Die kleine Reisegruppe fuhr einmal quer durch die Republik, zog weiter Richtung Norden. Ziel: das „Café Wien“ an der Westerländer Strandstraße. Olivia schnupperte Backstubenluft im Sylter Familienbetrieb und war begeistert. „Das riesige Tortensortiment, die Spezialaufträge, die Schokomanufaktur und dieses Team – ich wusste sofort: Hier bin ich richtig und kann meine Kreativität ausleben“, bringt sie ihren ersten Eindruck von vor dreieinhalb Jahren auf den Punkt.
Sie machte noch ihren Realschulabschluss, sagte „Tschüß“ zu ihren Eltern und Geschwistern und zog nach Sylt. „Am Anfang bin ich regelmäßig an den Wochenenden nach Leipzig gefahren. Acht Stunden hin, acht Stunden her. Irgendwann habe ich nicht nur den Arbeitsplatz, sondern die ganze Insel und die Menschen ins Herz geschlossen und fühle mich heute rundherum wohl hier“, berichtet die frisch examinierte Jung-Konditorin.
Natürlich erlernte sie die Basics der Torten- und Chocolatierkunst, hatte aber wie alle Azubis im Haus auch ihre individuellen „Spielwiesen“. Fehler machen gehört auch zum Erfahrungsschatz: Gern erinnert sich Olivia an den Klassiker im „Café Wien“: „Die Friesentorte ist mit dem Blätterteigboden ziemlich rutschig auf der Platte. Ich habe mit Schwung einmal mitten im Café eine komplette Torte an den Fußboden verloren“, erzählt sie lachend.
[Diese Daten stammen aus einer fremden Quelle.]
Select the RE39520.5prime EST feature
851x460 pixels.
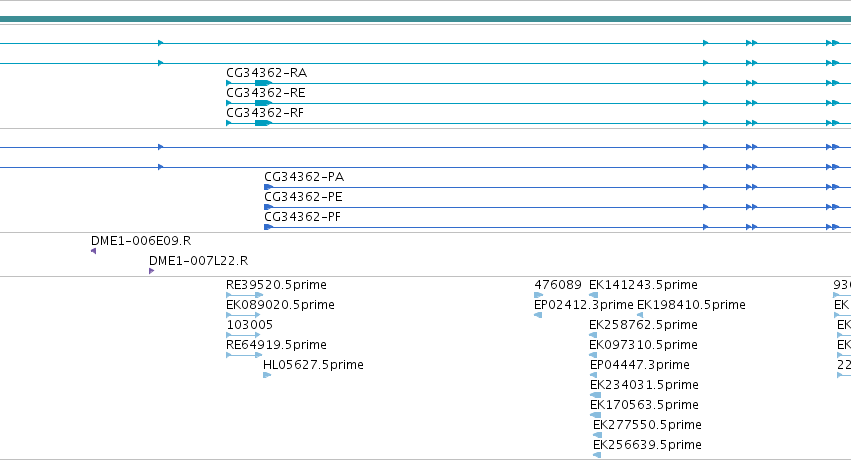click(x=244, y=295)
Bei der Gesellenprüfung in Lübeck – in ganz Deutschland war für alle Prüflinge dieser Handwerkskunst das Thema „Kontraste“ vorgegeben – passierte ihr das nicht. Sie hatte sich eigene Kreationen ausgedacht und bekam im praktischen Teil die besten Noten des Jahrgangs.
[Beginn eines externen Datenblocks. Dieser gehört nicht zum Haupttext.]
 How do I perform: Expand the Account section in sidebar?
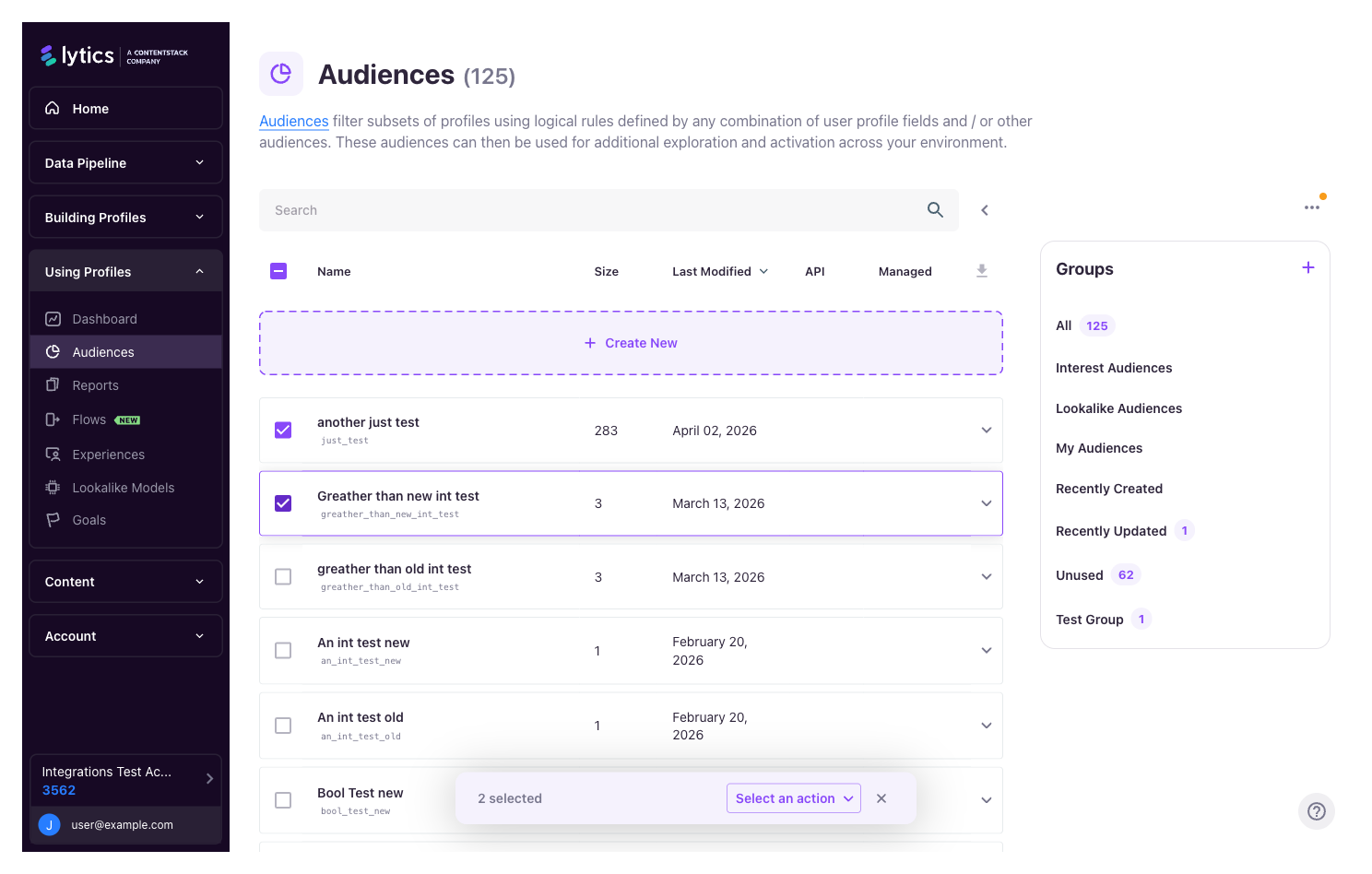point(125,635)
Als sie sich Ende August in Lübeck mit vielen anderen Jung-Konditoren dem Landeswettbewerb stellte, waren die Anforderungen nochmal höher: Olivia formulierte das Kontraste-Thema mit eigenem Ansatz, betitelte ihre Arbeit mit „Wie Weihnachten und Ostern zusammen“, fabrizierte Köstlichkeiten wie „Lebkuchen Petit-Fours“, „Eierlikör-Tupfen“ oder eine „Orangen-Walnuss-Torte mit Rübliboden“. Das Prüfer-Team kürte sie zur Landesbesten.
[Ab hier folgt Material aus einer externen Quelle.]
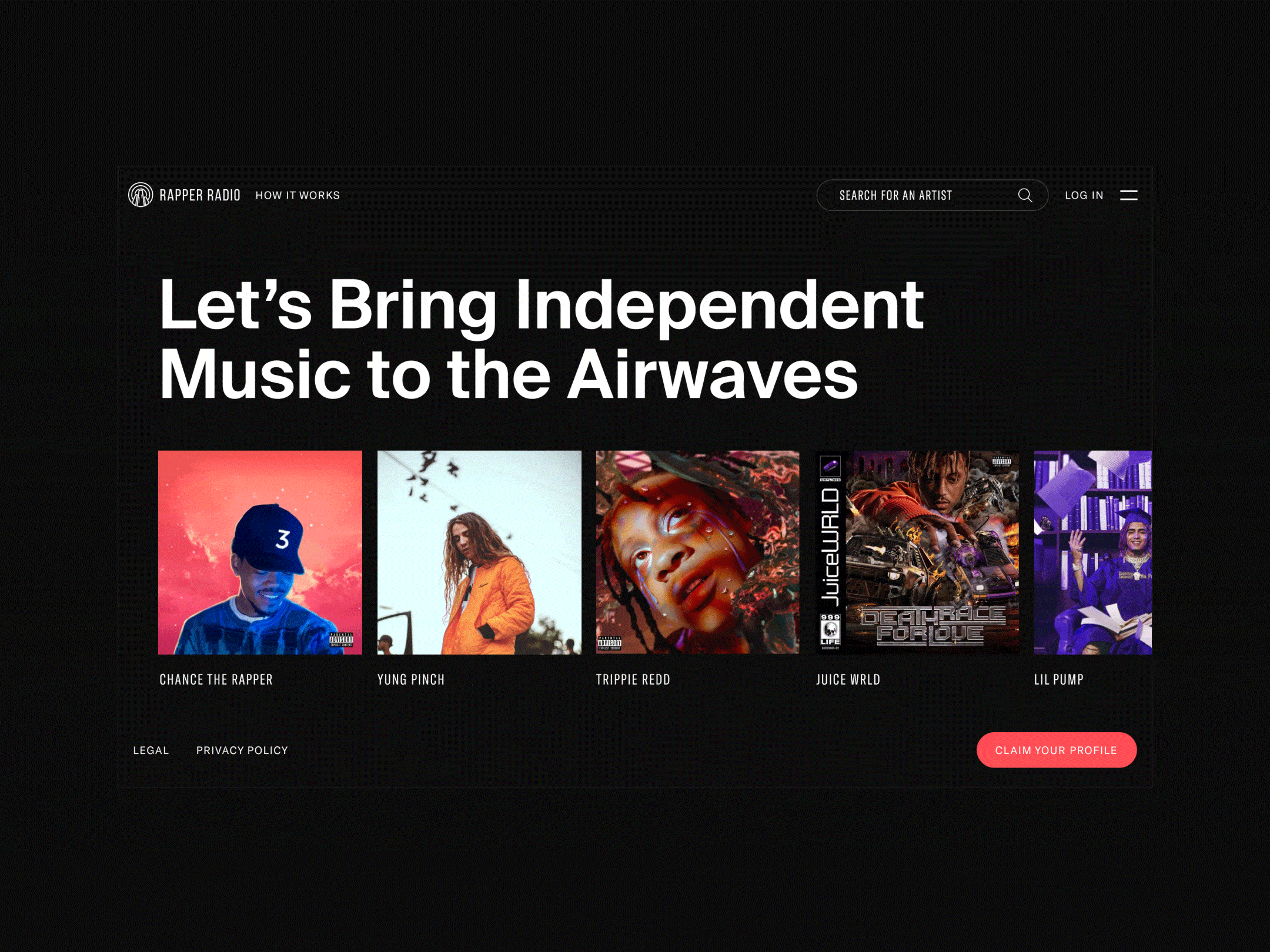
Task: Open Yung Pinch album cover
Action: tap(479, 552)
Neben einem großen Werkzeugkoffer und reichlich Anerkennung im Team erhielt sie eine Einladung zum Bundeswettbewerb Anfang November in München, wo ihre Ausbildungstour vor ein paar Jahren startete. Die nächsten drei Jahre bleibt sie dem „Café Wien“ erhalten und absolviert ihre Meisterprüfung. So ist der Plan. „Aber klar, dann möchte ich sicher nochmal in die Welt ziehen, nach Frankreich und in die Schweiz, da, wo die besten Konditoren arbeiten. Irgendwann eröffne ich vielleicht mein eigenes Geschäft, aber das ist wirklich noch Zukunftsmusik“, meint die „ausgezeichnete“ Olivia.